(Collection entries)

########################################

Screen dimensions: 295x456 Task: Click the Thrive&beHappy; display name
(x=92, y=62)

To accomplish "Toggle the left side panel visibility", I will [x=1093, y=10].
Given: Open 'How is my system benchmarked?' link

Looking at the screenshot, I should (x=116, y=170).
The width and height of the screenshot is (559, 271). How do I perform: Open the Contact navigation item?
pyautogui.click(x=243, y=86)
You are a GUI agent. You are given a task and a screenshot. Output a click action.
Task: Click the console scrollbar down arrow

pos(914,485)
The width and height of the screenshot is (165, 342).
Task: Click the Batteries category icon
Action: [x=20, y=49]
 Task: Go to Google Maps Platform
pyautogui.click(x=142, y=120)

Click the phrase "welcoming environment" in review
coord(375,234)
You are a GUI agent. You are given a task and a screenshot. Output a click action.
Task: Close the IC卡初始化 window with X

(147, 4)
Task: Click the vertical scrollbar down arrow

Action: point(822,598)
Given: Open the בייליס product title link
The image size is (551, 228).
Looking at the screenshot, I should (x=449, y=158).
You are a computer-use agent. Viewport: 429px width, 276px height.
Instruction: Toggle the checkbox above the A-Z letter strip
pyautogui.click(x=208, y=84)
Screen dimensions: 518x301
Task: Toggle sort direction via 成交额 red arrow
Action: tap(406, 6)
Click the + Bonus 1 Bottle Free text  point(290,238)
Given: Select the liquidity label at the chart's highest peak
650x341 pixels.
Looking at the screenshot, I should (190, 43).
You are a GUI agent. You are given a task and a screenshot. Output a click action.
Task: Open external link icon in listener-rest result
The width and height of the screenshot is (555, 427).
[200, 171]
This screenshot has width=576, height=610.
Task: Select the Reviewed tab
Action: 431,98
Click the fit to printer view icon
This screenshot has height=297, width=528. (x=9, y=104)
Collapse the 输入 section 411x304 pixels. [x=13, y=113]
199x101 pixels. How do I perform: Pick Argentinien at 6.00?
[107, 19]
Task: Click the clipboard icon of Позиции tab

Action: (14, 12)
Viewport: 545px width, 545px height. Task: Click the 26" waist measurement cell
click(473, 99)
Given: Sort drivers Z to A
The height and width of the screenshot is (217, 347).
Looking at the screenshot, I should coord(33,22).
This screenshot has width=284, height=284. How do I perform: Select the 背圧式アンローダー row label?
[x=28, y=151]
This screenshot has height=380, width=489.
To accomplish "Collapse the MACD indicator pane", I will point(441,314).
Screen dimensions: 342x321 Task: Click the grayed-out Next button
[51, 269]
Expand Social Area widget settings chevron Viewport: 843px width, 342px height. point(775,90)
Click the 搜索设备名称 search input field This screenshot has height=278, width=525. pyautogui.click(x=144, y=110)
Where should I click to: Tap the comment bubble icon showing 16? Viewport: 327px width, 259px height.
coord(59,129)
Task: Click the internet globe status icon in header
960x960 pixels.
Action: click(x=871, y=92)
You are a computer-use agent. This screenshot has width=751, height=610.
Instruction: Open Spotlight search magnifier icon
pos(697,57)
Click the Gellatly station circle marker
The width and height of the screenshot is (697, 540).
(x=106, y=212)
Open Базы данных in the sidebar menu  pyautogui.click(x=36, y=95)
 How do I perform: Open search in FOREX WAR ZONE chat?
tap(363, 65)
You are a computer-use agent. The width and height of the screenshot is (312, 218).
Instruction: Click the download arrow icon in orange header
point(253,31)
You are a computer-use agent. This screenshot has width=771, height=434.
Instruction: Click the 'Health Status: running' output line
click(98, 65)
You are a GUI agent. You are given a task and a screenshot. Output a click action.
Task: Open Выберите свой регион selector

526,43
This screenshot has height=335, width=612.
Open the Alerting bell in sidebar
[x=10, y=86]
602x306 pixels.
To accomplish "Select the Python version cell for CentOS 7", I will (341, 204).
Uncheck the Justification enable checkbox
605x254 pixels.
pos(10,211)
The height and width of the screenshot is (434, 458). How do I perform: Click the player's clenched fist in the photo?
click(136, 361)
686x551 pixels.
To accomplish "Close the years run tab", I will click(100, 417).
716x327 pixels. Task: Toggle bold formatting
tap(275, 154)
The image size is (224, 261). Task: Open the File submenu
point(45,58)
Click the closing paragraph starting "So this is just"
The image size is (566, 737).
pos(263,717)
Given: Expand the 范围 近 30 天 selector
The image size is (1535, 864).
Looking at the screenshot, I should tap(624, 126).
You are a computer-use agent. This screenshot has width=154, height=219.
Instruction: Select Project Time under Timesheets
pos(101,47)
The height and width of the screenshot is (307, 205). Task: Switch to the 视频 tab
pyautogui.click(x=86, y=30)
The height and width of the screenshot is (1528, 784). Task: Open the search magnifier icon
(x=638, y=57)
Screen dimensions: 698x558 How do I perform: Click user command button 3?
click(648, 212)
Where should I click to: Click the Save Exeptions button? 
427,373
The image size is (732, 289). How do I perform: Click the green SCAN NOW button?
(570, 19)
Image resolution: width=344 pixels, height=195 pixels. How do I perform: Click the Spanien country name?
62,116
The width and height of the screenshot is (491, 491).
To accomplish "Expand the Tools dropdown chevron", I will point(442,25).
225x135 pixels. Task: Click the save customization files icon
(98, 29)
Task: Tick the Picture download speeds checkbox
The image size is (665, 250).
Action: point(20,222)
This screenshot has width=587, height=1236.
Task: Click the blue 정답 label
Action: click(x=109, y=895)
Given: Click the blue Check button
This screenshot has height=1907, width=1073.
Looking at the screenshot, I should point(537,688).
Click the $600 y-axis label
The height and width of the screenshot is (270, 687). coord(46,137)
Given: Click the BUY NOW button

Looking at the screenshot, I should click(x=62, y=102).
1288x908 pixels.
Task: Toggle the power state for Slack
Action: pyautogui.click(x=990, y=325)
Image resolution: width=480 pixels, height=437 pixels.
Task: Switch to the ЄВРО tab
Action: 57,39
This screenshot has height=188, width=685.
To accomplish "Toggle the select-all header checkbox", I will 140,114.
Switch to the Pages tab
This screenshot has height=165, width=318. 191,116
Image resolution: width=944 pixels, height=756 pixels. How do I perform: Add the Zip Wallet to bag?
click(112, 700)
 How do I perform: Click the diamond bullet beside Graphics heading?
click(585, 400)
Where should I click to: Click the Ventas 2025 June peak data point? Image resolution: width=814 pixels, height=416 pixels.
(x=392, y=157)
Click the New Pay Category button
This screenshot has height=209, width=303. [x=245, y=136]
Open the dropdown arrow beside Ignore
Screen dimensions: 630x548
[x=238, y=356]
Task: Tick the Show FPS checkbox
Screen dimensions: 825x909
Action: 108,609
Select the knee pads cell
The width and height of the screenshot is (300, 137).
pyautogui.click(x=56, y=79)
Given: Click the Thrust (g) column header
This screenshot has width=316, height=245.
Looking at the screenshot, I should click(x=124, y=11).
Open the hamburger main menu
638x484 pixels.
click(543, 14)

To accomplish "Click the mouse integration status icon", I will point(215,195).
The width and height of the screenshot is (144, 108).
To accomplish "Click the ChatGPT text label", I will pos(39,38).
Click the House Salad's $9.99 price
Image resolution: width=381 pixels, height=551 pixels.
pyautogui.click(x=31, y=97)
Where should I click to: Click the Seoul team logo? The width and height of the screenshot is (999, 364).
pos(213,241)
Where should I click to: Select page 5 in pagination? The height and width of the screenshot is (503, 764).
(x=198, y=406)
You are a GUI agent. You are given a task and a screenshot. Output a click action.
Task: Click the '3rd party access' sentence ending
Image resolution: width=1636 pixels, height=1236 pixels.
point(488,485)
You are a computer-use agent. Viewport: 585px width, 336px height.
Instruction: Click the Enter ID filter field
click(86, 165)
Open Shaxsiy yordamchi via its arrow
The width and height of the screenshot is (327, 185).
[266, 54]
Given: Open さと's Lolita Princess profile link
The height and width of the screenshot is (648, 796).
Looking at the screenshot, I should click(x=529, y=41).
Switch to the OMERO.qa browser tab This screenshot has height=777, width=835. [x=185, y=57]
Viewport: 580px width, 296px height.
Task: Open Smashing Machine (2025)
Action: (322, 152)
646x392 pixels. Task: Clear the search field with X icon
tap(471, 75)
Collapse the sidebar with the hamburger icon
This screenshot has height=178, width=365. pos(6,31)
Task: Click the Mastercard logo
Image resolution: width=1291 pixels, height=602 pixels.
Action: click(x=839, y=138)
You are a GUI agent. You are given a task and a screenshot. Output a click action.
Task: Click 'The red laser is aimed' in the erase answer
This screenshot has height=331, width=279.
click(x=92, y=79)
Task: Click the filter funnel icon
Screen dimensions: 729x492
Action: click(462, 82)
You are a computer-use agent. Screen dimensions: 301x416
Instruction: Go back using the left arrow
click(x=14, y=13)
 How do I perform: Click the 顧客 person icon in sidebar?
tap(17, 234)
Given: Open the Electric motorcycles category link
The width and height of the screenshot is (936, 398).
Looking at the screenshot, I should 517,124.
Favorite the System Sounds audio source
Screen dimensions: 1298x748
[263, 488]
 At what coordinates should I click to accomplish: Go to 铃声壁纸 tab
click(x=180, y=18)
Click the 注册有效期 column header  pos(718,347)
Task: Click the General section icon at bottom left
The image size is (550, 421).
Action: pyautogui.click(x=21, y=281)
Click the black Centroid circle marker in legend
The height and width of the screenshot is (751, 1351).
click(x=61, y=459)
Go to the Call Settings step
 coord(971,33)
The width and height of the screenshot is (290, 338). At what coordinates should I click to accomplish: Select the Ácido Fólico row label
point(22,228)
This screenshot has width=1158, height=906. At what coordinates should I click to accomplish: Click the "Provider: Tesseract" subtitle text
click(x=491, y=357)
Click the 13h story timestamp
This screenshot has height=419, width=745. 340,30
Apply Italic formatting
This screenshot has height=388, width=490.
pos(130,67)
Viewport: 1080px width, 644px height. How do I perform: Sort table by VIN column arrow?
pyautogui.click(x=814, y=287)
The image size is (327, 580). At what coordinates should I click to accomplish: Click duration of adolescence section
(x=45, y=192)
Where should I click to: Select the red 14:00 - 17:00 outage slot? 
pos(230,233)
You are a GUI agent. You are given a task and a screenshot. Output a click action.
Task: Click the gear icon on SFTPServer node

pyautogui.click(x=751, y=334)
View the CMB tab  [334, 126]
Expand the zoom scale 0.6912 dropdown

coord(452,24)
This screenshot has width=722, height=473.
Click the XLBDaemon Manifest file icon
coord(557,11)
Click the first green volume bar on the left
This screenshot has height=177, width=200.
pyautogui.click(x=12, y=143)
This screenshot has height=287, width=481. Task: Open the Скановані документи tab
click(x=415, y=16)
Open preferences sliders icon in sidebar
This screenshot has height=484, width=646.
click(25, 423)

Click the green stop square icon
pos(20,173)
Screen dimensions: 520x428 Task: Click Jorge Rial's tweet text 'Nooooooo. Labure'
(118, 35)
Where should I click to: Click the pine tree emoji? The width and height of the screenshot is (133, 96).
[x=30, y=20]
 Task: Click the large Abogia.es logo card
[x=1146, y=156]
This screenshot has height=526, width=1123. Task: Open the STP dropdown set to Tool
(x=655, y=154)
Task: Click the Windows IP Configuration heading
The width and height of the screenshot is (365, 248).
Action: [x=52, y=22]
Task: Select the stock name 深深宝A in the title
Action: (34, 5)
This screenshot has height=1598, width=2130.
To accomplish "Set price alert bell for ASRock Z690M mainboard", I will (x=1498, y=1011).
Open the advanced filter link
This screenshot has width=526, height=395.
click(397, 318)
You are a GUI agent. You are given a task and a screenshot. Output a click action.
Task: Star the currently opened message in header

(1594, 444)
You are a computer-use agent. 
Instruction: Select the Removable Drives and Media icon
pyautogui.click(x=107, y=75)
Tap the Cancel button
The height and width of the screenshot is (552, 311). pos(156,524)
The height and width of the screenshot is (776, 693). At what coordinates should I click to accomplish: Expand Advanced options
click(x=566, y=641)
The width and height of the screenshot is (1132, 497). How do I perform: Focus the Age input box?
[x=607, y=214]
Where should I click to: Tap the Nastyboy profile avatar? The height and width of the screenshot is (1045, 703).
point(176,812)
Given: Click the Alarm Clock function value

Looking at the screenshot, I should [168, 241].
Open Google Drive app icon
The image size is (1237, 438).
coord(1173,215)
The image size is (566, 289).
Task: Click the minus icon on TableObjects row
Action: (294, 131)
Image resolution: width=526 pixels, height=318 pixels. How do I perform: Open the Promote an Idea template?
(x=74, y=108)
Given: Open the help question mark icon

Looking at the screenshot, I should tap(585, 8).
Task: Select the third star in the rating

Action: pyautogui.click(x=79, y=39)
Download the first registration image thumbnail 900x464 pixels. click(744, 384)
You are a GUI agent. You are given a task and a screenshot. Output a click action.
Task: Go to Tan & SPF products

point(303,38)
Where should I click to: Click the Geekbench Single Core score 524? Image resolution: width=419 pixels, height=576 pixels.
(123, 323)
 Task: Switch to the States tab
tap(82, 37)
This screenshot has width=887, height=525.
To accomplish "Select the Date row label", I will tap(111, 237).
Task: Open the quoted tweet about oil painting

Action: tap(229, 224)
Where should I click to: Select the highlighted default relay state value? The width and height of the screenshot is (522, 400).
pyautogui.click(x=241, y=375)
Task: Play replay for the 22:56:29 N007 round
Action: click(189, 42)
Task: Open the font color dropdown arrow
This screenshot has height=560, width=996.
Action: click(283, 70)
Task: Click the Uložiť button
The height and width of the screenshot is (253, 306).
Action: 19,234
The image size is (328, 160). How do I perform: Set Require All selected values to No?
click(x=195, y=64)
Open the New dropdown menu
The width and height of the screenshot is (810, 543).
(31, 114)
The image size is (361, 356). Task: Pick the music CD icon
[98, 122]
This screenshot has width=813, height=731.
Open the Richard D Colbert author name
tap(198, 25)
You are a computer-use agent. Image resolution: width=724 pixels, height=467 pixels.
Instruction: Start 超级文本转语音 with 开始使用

########################################

--- Problem ---
Take the lines above from the one containing "Open the hamburger main menu" down to the one containing "You are a computer-use agent. Viewport: 585px", and transcribe them exactly, both ends included.

--- Written response ---
Open the hamburger main menu
638x484 pixels.
click(543, 14)

To accomplish "Click the mouse integration status icon", I will point(215,195).
The width and height of the screenshot is (144, 108).
To accomplish "Click the ChatGPT text label", I will pos(39,38).
Click the House Salad's $9.99 price
Image resolution: width=381 pixels, height=551 pixels.
pyautogui.click(x=31, y=97)
Where should I click to: Click the Seoul team logo? The width and height of the screenshot is (999, 364).
pos(213,241)
Where should I click to: Select page 5 in pagination? The height and width of the screenshot is (503, 764).
(x=198, y=406)
You are a GUI agent. You are given a task and a screenshot. Output a click action.
Task: Click the '3rd party access' sentence ending
Image resolution: width=1636 pixels, height=1236 pixels.
point(488,485)
You are a computer-use agent. Viewport: 585px width, 336px height.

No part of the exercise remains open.